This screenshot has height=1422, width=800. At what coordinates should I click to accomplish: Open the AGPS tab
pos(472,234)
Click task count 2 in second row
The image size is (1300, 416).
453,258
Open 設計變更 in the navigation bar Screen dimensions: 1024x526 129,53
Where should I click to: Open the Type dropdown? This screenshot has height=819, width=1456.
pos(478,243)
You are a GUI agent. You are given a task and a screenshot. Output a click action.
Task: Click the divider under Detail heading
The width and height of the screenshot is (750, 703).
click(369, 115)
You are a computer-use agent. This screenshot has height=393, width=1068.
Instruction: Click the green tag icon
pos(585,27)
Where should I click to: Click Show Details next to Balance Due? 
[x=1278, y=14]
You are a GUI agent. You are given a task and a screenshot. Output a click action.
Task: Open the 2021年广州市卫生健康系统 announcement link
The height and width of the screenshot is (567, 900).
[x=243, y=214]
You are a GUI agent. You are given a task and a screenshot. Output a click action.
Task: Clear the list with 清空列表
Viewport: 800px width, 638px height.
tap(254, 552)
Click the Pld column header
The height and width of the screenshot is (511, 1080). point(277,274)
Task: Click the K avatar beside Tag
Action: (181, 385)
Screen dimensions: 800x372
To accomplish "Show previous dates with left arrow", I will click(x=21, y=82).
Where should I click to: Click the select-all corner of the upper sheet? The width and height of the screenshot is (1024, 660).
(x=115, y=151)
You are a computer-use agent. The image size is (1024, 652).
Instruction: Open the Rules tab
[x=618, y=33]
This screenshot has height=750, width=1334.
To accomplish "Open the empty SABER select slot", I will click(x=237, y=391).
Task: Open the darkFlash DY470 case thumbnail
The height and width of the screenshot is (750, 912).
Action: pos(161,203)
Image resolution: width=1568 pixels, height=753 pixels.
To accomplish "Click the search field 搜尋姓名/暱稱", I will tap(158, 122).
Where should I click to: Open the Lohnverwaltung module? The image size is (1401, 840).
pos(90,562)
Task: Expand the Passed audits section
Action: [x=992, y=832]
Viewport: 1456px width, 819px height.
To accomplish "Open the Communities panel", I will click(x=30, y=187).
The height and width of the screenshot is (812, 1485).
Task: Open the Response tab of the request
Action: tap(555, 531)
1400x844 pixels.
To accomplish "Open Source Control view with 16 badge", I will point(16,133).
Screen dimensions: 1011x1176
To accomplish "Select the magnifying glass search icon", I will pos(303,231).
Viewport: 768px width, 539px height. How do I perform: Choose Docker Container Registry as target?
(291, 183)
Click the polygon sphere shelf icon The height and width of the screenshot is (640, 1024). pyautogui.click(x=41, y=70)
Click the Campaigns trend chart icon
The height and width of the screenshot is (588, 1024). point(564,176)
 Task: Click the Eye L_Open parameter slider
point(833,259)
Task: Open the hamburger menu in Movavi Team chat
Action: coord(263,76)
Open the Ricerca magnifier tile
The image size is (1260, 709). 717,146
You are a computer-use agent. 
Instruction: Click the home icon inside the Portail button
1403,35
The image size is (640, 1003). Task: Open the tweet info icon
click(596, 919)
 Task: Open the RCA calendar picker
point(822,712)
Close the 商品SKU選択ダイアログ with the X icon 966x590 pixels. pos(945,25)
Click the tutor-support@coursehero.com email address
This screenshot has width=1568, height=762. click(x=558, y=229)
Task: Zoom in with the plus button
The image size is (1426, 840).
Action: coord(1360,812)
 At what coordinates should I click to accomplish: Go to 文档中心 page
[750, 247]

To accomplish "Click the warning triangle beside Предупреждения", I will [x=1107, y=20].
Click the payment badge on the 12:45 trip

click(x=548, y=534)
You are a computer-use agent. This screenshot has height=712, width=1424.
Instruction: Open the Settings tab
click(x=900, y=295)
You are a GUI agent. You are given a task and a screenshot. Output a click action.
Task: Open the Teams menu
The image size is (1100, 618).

= = =

◆ Stated problem
Update the lines above, replacing "computer-use agent" with "screen agent" wherever it occurs. Keep everything else unchanged.

◆ Final answer
This screenshot has height=1422, width=800. At what coordinates should I click to accomplish: Open the AGPS tab
pos(472,234)
Click task count 2 in second row
The image size is (1300, 416).
453,258
Open 設計變更 in the navigation bar Screen dimensions: 1024x526 129,53
Where should I click to: Open the Type dropdown? This screenshot has height=819, width=1456.
pos(478,243)
You are a GUI agent. You are given a task and a screenshot. Output a click action.
Task: Click the divider under Detail heading
The width and height of the screenshot is (750, 703).
click(369, 115)
You are a screen agent. This screenshot has height=393, width=1068.
Instruction: Click the green tag icon
pos(585,27)
Where should I click to: Click Show Details next to Balance Due? 
[x=1278, y=14]
You are a GUI agent. You are given a task and a screenshot. Output a click action.
Task: Open the 2021年广州市卫生健康系统 announcement link
The height and width of the screenshot is (567, 900).
[x=243, y=214]
You are a GUI agent. You are given a task and a screenshot. Output a click action.
Task: Clear the list with 清空列表
Viewport: 800px width, 638px height.
tap(254, 552)
Click the Pld column header
The height and width of the screenshot is (511, 1080). point(277,274)
Task: Click the K avatar beside Tag
Action: (181, 385)
Screen dimensions: 800x372
To accomplish "Show previous dates with left arrow", I will click(x=21, y=82).
Where should I click to: Click the select-all corner of the upper sheet? The width and height of the screenshot is (1024, 660).
(x=115, y=151)
You are a screen agent. The image size is (1024, 652).
Instruction: Open the Rules tab
[x=618, y=33]
This screenshot has height=750, width=1334.
To accomplish "Open the empty SABER select slot", I will click(x=237, y=391).
Task: Open the darkFlash DY470 case thumbnail
The height and width of the screenshot is (750, 912).
Action: pos(161,203)
Image resolution: width=1568 pixels, height=753 pixels.
To accomplish "Click the search field 搜尋姓名/暱稱", I will tap(158, 122).
Where should I click to: Open the Lohnverwaltung module? The image size is (1401, 840).
pos(90,562)
Task: Expand the Passed audits section
Action: [x=992, y=832]
Viewport: 1456px width, 819px height.
To accomplish "Open the Communities panel", I will click(x=30, y=187).
The height and width of the screenshot is (812, 1485).
Task: Open the Response tab of the request
Action: tap(555, 531)
1400x844 pixels.
To accomplish "Open Source Control view with 16 badge", I will point(16,133).
Screen dimensions: 1011x1176
To accomplish "Select the magnifying glass search icon", I will pos(303,231).
Viewport: 768px width, 539px height. How do I perform: Choose Docker Container Registry as target?
(291, 183)
Click the polygon sphere shelf icon The height and width of the screenshot is (640, 1024). pyautogui.click(x=41, y=70)
Click the Campaigns trend chart icon
The height and width of the screenshot is (588, 1024). point(564,176)
 Task: Click the Eye L_Open parameter slider
point(833,259)
Task: Open the hamburger menu in Movavi Team chat
Action: coord(263,76)
Open the Ricerca magnifier tile
The image size is (1260, 709). 717,146
You are a screen agent. 
Instruction: Click the home icon inside the Portail button
1403,35
The image size is (640, 1003). Task: Open the tweet info icon
click(596, 919)
 Task: Open the RCA calendar picker
point(822,712)
Close the 商品SKU選択ダイアログ with the X icon 966x590 pixels. pos(945,25)
Click the tutor-support@coursehero.com email address
This screenshot has width=1568, height=762. click(x=558, y=229)
Task: Zoom in with the plus button
The image size is (1426, 840).
Action: coord(1360,812)
 At what coordinates should I click to accomplish: Go to 文档中心 page
[750, 247]

To accomplish "Click the warning triangle beside Предупреждения", I will [x=1107, y=20].
Click the payment badge on the 12:45 trip

click(x=548, y=534)
You are a screen agent. This screenshot has height=712, width=1424.
Instruction: Open the Settings tab
click(x=900, y=295)
You are a GUI agent. You are given a task and a screenshot. Output a click action.
Task: Open the Teams menu
The image size is (1100, 618).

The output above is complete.